Better access would give Canada a $12-billion-a-year economic lift, create 80,000 jobs and boost two-way trade by as much as 20 per cent, according to European Union estimates.
But the deal, now entering a final push of tense negotiations, is uncharted and potentially dangerous terrain for Canada.
For the first time, provinces, cities and the many agencies they control are integral partners in a trade agreement they have not signed. The federal government, of course, will do that, giving Ottawa sole ownership of the fallout.
The provinces are closely involved in the negotiations. They have also submitted lengthy annexes that detail which sectors they are willing to open up, and which ones they are not. But the provinces are not official signatories. Nor are the thousands of local governments, which will be bound by the terms of the deal.
That raises awkward questions. What happens if the City of Montreal balks at letting a European supplier compete for a subway contract to steer the work to Bombardier Inc.? Or, Saskatchewan chooses a local engineering firm to build new schools or hospitals? Ottawa would ultimately be on the hook for compensating the European bidder for the country’s failure to honour the agreement.

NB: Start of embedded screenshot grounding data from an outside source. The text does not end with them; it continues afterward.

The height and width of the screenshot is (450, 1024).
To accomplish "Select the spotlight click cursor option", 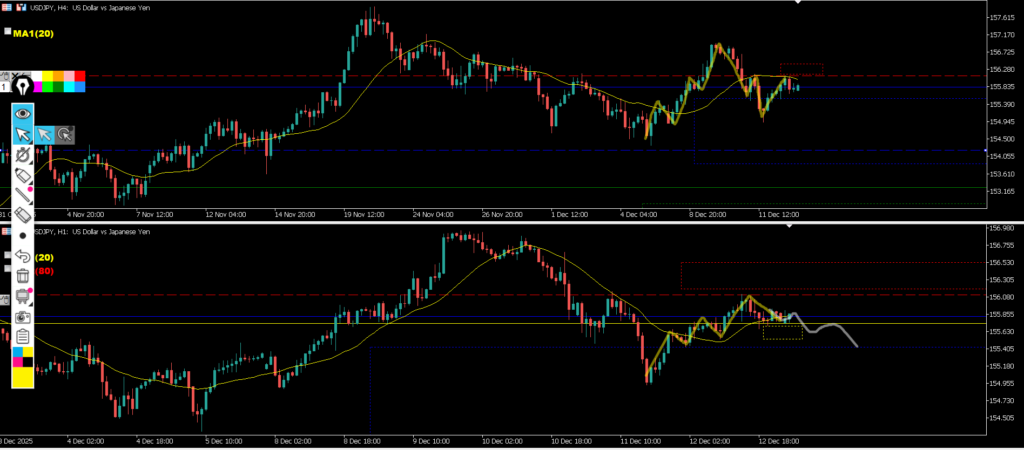I will [x=65, y=135].
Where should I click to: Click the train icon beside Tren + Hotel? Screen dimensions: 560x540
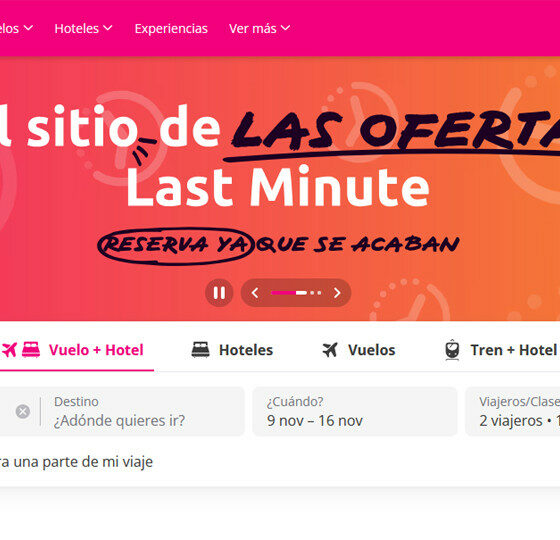452,350
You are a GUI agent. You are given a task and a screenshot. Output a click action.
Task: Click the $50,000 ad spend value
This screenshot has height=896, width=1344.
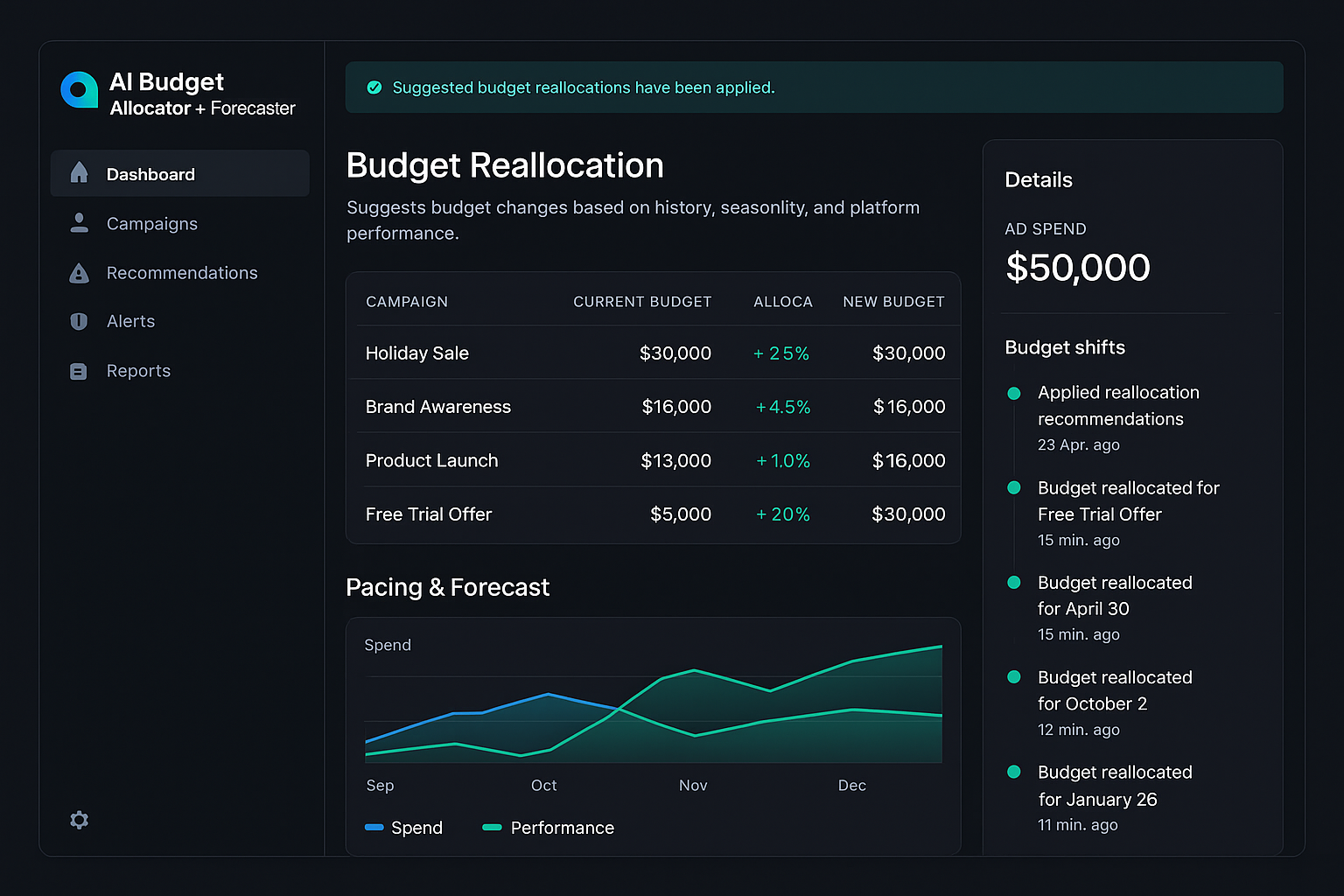click(x=1077, y=268)
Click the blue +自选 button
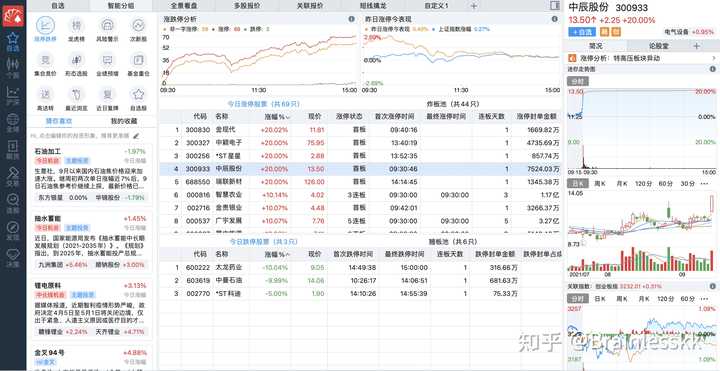Image resolution: width=720 pixels, height=371 pixels. 582,32
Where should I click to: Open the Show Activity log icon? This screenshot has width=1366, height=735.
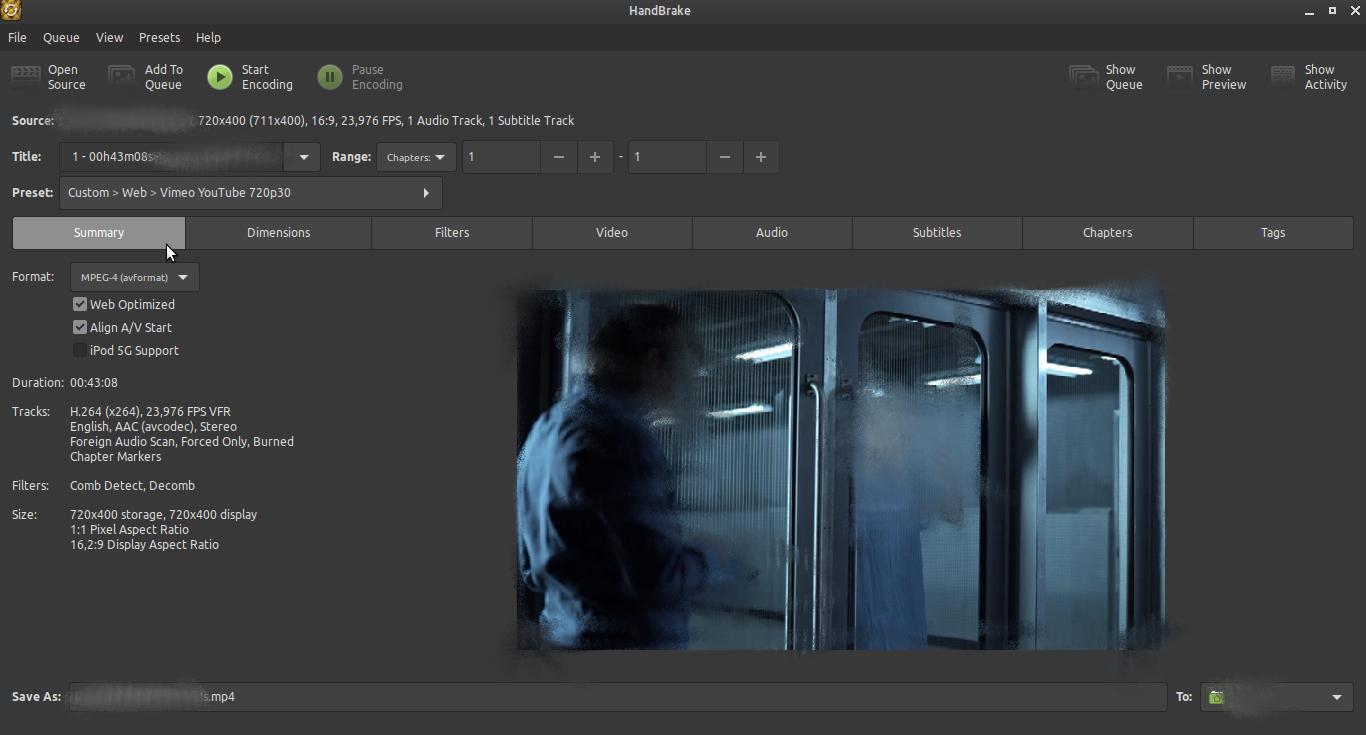pos(1283,77)
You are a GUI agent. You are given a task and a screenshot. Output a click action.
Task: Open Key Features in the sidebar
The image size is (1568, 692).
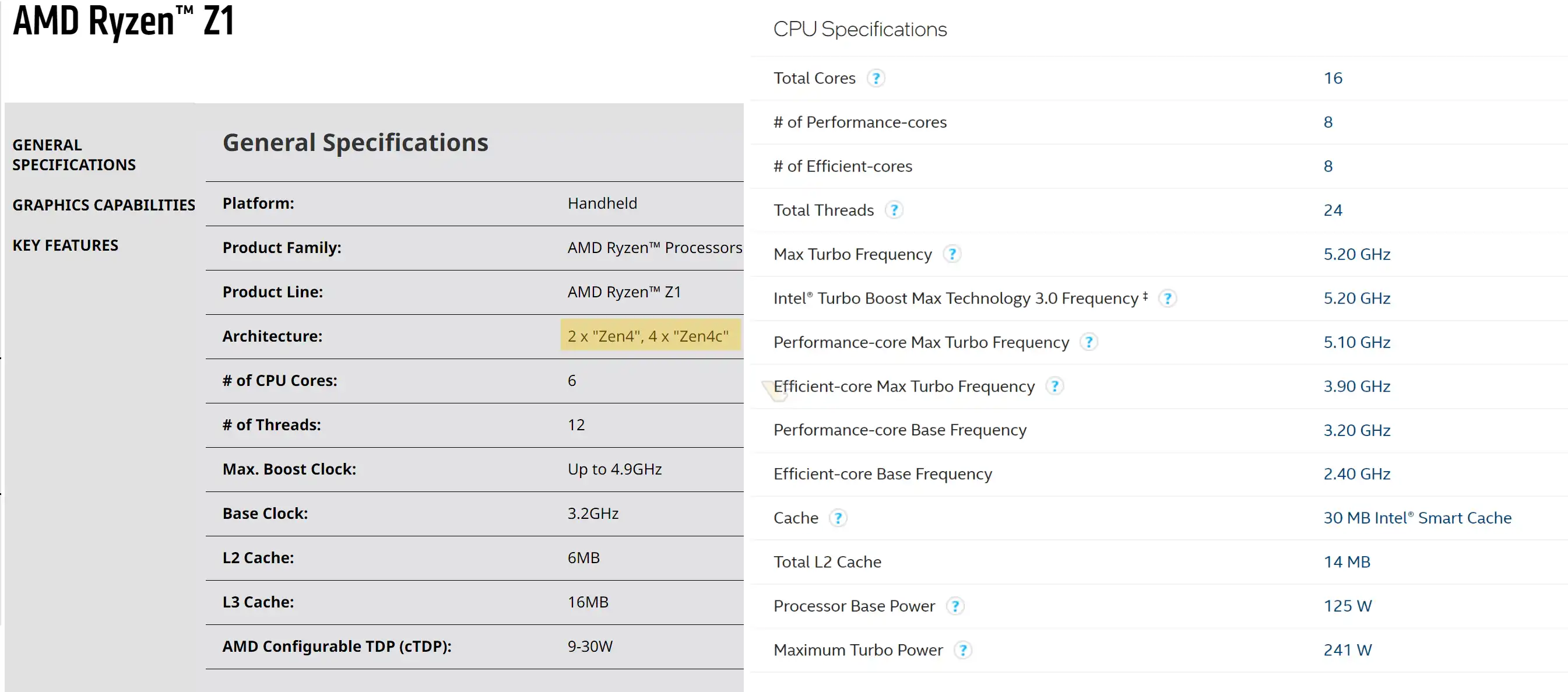tap(65, 245)
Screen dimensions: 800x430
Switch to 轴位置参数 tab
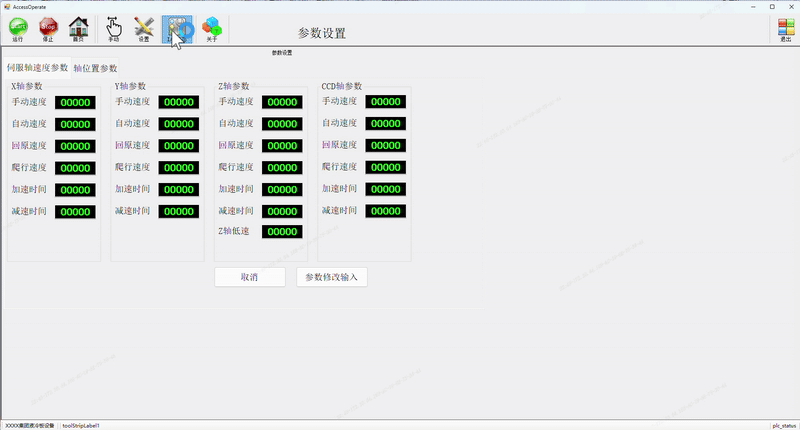[x=95, y=68]
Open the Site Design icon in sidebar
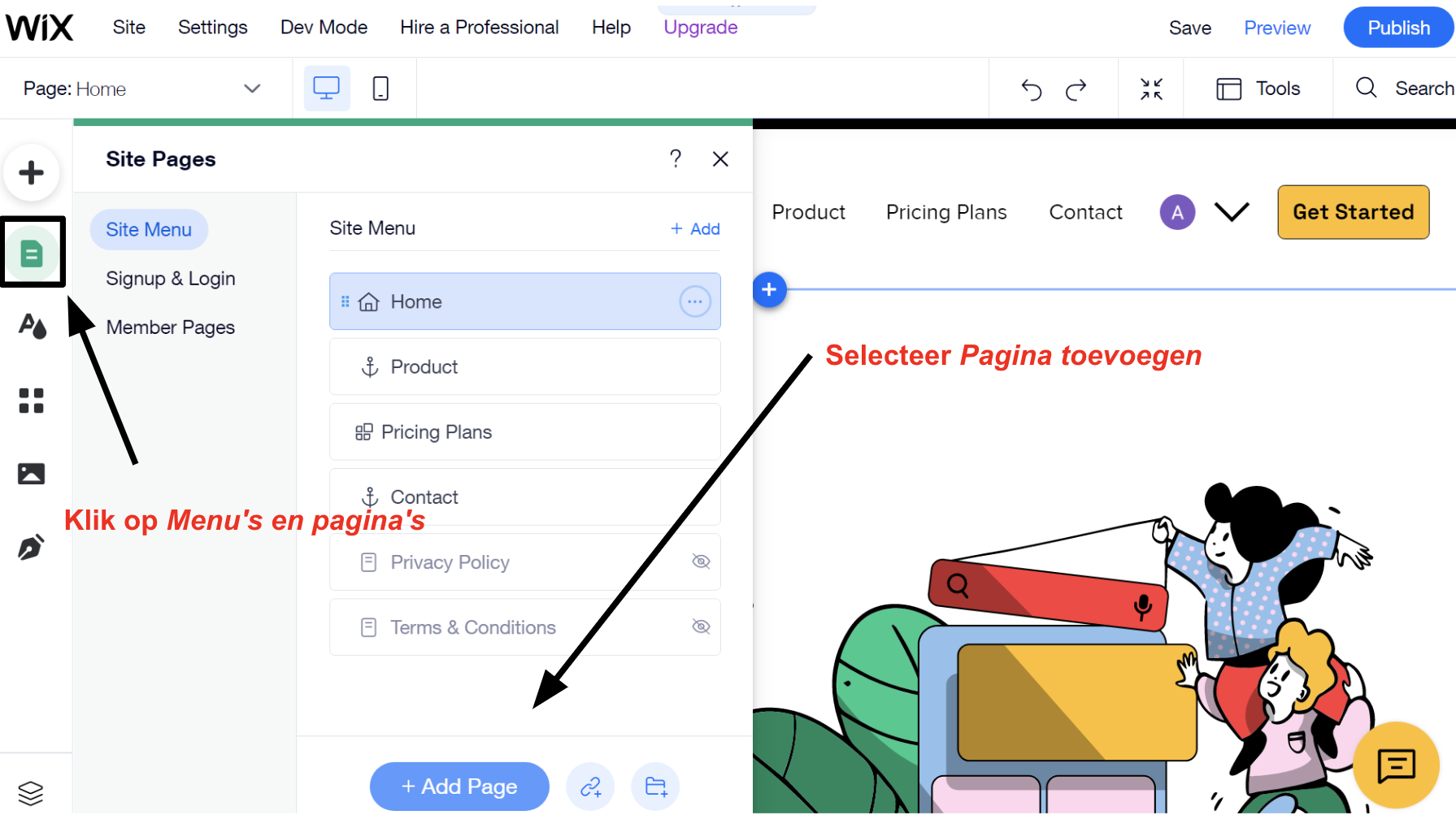 32,327
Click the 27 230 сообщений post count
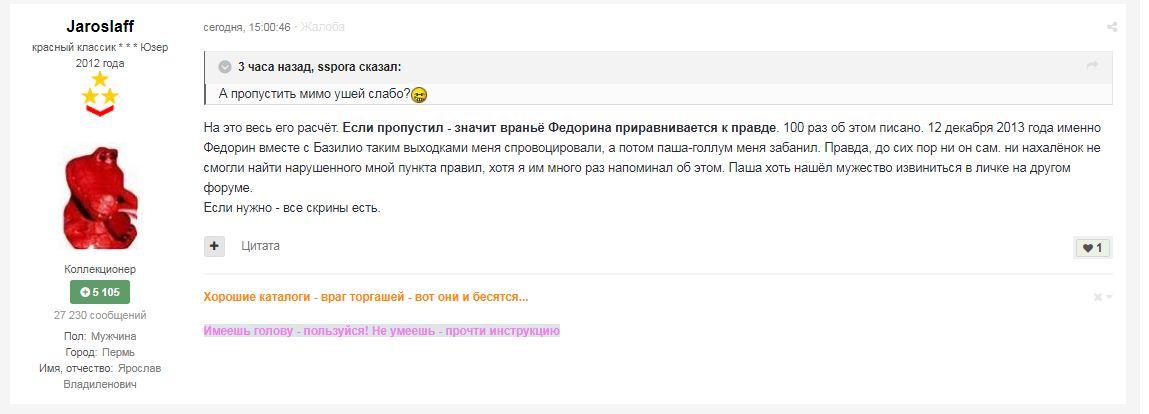 [x=100, y=316]
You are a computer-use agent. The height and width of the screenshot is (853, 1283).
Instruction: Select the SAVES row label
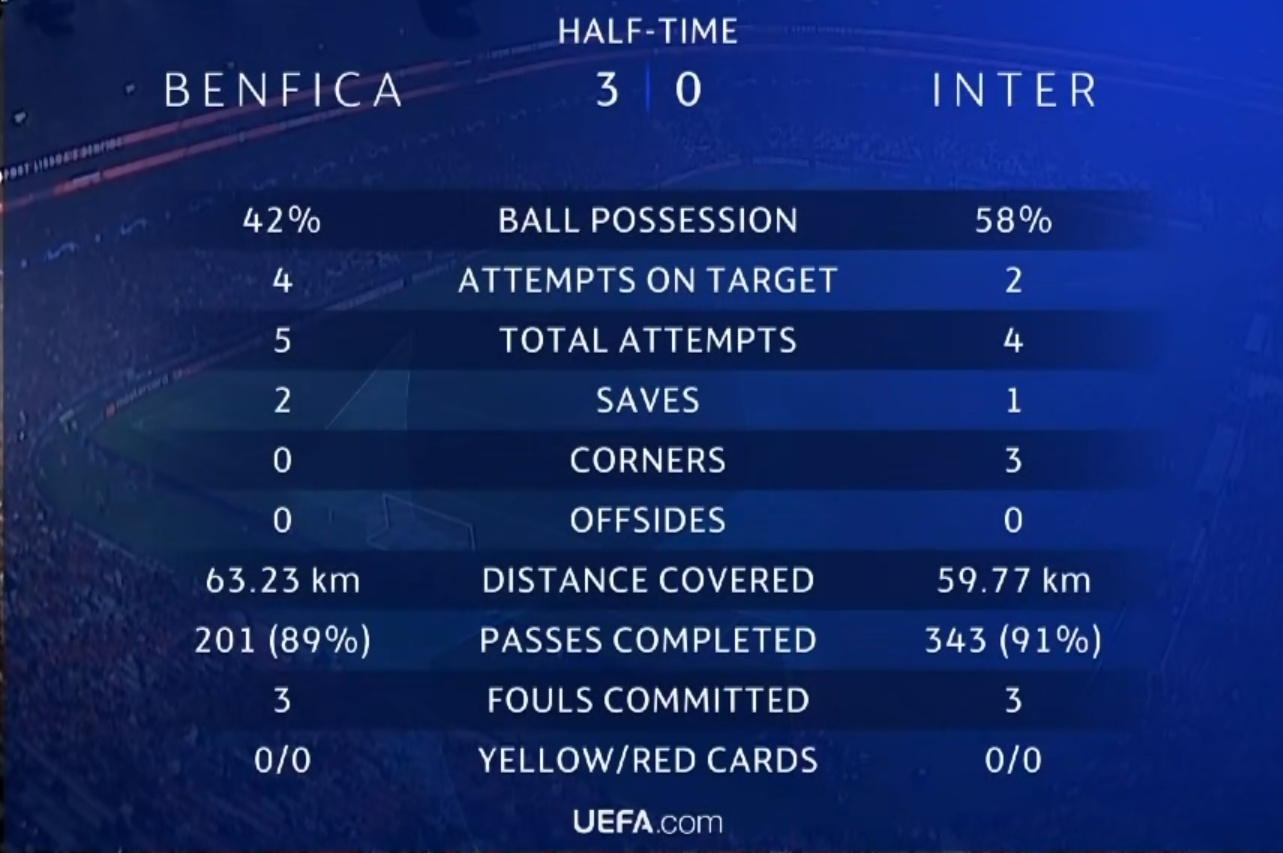648,400
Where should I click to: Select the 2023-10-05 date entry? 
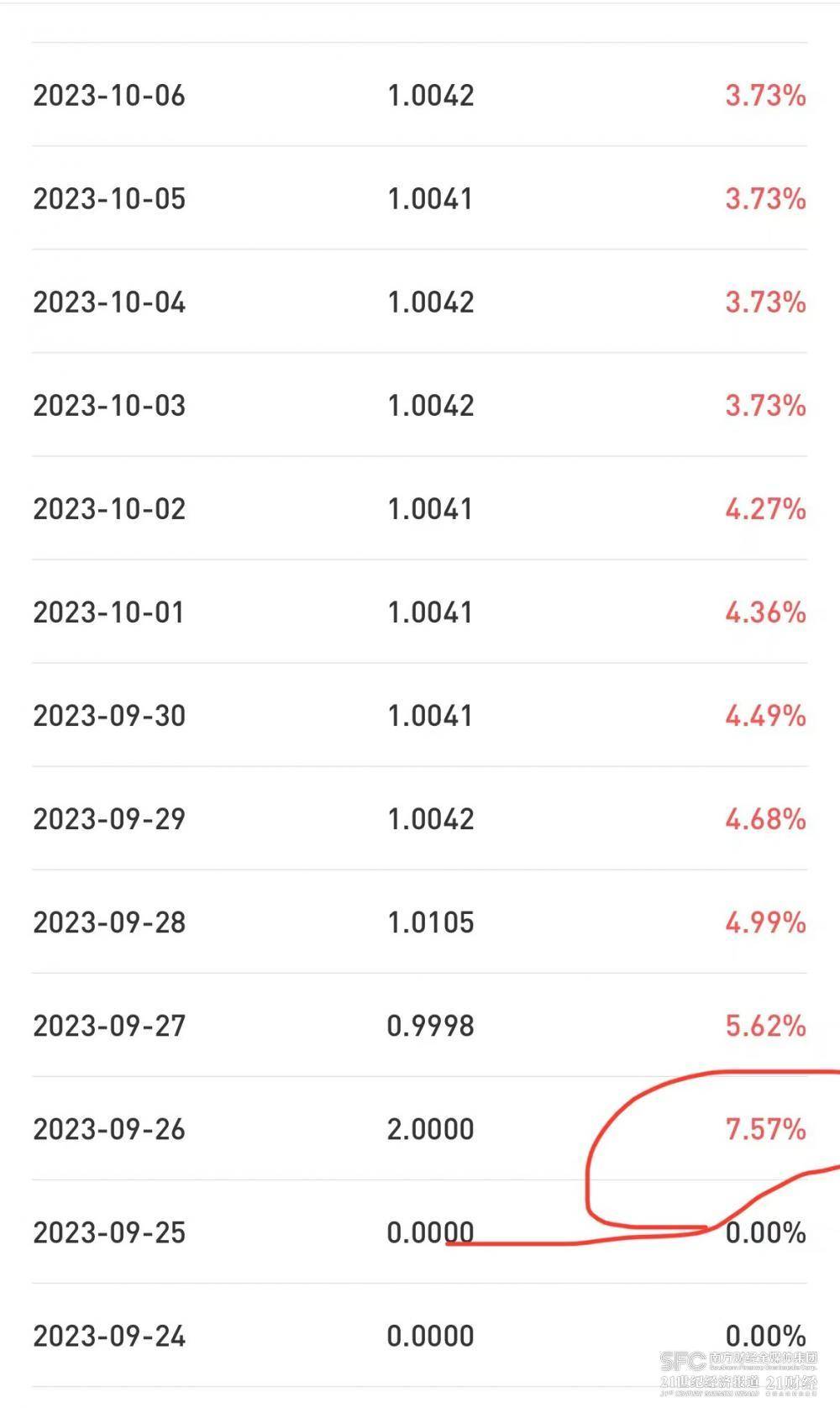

“There’s no way to force the provinces to fulfill the commitments they made during negotiations,” pointed out University of Ottawa political scientist Patrick Leblond, co-author of a new study with another political scientist, Patrick Fafard, also of the University of Ottawa.
Overlapping constitutional responsibilities between Ottawa and the provinces will make this, and all future trade agreements, problematic, professors Leblond and Fafard argue in the study, 21st Century Trade Agreements: Challenges for Canadian Federalism.
“This creates the very real possibility that one or more provinces will choose not to fully implement a prospective agreement. The resulting uncertainty will cause companies in both Canada and Europe to approach trade deals more cautiously, which means that it may take years to achieve the economic benefits of the agreement,” the report says.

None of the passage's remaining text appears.